Directions for this task: Within the records below, reproduce without change the lines from the line that has "May 2016 (40, 562)" through the line that has "Templates (42, 278)", and only those.

Collected data:
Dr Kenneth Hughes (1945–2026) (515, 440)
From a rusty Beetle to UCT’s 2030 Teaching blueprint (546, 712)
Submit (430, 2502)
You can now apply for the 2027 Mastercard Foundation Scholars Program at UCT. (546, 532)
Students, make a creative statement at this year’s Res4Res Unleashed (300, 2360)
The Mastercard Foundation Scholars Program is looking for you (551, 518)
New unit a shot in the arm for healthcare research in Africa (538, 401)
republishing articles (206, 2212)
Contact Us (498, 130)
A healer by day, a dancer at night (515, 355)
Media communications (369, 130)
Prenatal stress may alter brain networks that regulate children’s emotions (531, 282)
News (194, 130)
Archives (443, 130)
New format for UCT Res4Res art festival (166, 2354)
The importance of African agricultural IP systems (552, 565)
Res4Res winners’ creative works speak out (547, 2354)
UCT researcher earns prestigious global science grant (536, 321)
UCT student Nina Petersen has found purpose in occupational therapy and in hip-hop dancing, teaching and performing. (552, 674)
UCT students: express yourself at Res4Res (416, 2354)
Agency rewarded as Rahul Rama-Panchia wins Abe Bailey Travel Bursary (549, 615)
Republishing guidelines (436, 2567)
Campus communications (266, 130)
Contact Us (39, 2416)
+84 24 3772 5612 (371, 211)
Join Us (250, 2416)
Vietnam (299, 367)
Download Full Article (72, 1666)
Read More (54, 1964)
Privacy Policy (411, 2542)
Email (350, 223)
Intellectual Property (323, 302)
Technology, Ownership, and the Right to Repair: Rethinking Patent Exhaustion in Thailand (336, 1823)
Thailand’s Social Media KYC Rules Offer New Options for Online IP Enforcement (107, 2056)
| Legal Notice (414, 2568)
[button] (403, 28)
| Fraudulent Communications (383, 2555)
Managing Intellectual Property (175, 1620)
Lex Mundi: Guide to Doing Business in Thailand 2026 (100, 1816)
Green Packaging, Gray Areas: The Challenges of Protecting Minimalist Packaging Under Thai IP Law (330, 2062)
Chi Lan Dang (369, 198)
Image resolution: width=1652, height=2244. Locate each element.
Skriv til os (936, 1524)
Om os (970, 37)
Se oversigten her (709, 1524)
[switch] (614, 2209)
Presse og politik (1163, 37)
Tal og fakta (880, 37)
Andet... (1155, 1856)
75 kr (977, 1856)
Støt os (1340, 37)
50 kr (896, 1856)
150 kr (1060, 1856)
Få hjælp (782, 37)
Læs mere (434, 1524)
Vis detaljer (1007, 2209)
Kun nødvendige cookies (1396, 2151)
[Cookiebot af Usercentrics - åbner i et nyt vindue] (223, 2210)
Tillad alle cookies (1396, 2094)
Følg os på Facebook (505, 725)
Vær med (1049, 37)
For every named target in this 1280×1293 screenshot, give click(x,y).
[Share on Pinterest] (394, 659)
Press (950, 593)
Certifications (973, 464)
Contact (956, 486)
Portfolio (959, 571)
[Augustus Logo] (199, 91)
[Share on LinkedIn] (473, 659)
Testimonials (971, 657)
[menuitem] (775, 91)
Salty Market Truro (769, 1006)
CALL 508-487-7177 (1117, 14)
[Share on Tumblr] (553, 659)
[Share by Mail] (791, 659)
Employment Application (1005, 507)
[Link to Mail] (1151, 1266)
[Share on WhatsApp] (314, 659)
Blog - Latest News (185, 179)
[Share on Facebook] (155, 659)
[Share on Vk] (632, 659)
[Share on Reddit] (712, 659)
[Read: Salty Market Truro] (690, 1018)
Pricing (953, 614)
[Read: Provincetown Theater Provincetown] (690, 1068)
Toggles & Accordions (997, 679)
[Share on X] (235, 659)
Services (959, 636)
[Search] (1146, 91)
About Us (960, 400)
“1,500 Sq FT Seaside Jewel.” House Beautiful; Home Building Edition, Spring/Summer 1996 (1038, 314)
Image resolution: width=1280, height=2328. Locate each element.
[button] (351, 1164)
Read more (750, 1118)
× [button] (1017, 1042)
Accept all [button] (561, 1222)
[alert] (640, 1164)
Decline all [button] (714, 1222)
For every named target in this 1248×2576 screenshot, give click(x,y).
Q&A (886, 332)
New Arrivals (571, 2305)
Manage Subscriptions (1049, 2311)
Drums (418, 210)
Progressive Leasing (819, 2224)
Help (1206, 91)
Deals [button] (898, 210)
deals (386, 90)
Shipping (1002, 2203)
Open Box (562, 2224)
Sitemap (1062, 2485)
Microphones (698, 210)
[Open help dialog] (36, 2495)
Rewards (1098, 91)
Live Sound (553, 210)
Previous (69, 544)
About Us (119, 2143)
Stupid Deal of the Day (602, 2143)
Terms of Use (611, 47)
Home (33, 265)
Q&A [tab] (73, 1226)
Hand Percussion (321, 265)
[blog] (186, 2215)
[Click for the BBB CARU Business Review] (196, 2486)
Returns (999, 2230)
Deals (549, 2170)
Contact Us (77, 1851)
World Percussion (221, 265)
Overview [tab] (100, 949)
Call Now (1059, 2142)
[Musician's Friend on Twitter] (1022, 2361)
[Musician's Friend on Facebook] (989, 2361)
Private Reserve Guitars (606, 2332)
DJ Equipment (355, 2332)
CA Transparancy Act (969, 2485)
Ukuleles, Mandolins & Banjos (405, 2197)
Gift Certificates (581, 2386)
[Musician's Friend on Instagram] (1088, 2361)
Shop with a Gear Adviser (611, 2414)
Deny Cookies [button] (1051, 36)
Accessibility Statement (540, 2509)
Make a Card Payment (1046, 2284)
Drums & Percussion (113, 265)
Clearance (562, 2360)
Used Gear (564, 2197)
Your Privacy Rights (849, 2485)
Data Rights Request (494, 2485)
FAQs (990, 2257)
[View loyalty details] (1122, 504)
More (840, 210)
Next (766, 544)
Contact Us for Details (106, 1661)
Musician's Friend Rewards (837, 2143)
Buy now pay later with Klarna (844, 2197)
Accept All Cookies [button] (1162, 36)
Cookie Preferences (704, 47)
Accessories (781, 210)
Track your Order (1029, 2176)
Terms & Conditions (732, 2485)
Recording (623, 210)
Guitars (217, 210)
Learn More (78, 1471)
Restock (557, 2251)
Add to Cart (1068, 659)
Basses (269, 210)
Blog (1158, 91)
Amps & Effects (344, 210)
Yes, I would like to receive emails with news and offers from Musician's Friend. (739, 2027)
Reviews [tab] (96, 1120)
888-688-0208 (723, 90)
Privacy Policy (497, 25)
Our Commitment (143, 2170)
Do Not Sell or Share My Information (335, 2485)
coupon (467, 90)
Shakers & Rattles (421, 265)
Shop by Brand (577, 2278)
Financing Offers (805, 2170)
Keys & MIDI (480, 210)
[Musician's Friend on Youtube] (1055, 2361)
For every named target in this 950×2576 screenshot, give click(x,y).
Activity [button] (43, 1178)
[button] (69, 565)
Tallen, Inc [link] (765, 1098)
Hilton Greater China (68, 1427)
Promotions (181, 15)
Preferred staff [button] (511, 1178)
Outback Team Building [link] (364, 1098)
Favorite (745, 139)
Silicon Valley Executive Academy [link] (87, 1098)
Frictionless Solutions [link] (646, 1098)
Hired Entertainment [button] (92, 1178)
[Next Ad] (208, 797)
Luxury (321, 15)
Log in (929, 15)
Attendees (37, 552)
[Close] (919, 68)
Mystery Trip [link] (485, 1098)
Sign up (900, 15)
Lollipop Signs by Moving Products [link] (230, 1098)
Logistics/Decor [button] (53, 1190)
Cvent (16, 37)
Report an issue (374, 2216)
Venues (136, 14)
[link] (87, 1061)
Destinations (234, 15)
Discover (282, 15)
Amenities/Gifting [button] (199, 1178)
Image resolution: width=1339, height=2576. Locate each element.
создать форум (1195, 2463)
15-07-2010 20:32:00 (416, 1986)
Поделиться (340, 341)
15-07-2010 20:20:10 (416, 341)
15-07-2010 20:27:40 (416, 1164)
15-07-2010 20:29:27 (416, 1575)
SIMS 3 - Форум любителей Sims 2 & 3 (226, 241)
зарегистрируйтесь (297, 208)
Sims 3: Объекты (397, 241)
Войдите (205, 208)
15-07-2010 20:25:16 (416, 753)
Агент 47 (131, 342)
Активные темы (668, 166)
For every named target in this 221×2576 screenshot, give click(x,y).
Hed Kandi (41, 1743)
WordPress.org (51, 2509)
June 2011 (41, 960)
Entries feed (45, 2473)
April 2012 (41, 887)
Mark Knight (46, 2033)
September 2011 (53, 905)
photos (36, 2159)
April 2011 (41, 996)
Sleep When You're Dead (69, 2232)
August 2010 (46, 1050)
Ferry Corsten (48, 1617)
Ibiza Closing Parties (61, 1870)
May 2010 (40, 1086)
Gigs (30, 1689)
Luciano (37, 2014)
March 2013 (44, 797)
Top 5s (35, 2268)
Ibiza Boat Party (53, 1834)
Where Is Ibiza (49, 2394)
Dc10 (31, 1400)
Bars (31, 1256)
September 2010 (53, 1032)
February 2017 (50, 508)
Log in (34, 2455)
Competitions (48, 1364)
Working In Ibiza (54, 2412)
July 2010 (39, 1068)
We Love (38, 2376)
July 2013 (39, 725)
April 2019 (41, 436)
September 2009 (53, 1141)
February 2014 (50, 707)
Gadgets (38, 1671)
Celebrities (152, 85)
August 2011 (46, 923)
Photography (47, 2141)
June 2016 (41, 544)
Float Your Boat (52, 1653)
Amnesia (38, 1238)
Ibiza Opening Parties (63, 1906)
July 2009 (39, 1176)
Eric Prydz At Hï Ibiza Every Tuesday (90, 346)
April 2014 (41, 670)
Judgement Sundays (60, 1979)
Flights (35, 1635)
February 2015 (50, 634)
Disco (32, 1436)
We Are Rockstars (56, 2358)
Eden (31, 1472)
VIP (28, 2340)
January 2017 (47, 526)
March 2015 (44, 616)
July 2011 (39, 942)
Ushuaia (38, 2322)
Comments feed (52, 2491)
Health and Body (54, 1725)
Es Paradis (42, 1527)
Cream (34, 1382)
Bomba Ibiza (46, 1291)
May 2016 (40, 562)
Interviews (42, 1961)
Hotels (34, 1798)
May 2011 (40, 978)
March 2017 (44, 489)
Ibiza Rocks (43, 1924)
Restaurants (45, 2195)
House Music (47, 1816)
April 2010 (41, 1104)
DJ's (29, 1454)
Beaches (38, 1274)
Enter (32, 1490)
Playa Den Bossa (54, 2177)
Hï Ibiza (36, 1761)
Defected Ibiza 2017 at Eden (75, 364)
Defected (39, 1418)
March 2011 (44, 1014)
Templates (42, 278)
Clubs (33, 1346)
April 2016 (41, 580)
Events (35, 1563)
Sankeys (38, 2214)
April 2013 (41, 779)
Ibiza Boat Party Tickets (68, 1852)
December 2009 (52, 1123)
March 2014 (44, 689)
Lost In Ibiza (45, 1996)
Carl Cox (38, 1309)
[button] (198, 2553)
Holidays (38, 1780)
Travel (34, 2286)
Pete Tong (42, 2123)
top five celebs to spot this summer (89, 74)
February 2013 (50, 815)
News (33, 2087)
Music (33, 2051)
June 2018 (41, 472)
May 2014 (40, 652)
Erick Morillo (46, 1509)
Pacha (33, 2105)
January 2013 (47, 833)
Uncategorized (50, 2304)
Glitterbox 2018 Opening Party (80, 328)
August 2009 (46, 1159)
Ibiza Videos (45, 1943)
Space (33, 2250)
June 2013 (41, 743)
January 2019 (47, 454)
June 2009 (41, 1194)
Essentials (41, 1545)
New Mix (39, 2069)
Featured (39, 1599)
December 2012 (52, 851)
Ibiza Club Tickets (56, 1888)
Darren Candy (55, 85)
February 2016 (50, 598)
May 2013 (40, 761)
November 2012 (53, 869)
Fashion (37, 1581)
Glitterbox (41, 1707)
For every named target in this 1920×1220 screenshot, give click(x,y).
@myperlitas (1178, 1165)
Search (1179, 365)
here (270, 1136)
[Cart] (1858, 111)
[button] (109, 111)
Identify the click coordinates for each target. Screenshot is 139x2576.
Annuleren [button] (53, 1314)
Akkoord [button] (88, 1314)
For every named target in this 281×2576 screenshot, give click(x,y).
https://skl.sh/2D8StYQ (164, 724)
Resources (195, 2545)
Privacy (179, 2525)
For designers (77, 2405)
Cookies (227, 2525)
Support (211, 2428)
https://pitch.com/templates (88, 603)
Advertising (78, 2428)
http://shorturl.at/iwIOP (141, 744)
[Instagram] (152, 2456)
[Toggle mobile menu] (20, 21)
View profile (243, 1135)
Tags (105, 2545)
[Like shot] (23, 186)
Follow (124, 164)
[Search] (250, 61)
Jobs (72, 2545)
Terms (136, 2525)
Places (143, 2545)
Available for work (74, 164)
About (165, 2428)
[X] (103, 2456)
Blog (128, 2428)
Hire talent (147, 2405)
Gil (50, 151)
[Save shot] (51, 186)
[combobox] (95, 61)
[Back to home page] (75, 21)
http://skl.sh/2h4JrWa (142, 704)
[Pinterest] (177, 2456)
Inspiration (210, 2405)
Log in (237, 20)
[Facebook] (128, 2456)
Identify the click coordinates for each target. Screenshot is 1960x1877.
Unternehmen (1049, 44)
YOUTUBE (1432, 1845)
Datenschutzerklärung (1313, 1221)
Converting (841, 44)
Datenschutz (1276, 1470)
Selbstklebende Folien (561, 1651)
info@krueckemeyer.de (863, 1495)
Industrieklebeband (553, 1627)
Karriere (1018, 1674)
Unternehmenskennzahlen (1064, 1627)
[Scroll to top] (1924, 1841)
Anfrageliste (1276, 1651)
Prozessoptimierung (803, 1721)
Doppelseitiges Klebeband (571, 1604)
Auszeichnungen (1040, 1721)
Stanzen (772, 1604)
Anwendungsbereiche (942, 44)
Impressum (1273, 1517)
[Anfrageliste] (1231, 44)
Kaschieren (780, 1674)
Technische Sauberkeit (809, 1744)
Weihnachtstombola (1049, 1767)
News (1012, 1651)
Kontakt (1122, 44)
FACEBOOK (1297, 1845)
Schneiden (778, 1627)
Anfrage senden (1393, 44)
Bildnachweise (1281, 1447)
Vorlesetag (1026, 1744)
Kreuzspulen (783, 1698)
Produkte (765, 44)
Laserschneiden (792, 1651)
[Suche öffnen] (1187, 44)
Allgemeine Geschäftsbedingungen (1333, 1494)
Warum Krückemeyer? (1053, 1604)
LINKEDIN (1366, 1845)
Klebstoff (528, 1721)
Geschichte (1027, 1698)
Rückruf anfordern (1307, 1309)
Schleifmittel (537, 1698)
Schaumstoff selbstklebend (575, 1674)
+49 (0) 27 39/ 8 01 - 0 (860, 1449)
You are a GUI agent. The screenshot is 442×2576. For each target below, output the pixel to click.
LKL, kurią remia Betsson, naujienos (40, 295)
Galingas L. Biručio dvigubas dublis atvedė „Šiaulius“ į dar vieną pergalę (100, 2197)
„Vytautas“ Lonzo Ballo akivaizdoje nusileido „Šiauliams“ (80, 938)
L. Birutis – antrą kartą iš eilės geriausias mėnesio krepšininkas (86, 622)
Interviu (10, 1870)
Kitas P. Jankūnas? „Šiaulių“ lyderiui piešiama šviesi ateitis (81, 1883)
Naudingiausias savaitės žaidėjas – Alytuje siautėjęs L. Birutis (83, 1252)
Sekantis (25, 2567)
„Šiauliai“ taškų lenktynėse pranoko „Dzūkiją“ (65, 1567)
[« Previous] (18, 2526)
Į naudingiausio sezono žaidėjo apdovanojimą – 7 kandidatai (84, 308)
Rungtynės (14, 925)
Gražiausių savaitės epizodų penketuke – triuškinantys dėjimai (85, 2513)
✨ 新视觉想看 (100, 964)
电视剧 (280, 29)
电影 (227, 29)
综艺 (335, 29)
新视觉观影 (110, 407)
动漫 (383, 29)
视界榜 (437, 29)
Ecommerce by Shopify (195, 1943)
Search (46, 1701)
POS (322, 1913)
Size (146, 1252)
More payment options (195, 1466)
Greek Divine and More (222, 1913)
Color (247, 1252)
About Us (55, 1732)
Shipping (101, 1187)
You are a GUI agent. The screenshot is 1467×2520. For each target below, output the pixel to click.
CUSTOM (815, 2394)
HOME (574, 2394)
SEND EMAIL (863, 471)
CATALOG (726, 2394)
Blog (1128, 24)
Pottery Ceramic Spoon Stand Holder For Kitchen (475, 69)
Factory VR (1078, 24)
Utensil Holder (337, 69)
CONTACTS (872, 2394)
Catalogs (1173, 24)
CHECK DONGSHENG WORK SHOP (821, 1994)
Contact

Reply:
May 2016 (40, 562)
Interviews (42, 1961)
Hotels (34, 1798)
May 2011 (40, 978)
March 2017 (44, 489)
Ibiza Rocks (43, 1924)
Restaurants (45, 2195)
House Music (47, 1816)
April 2010 (41, 1104)
DJ's (29, 1454)
Beaches (38, 1274)
Enter (32, 1490)
Playa Den Bossa (54, 2177)
Hï Ibiza (36, 1761)
Defected Ibiza 2017 at Eden (75, 364)
Defected (39, 1418)
March 2011 (44, 1014)
Templates (42, 278)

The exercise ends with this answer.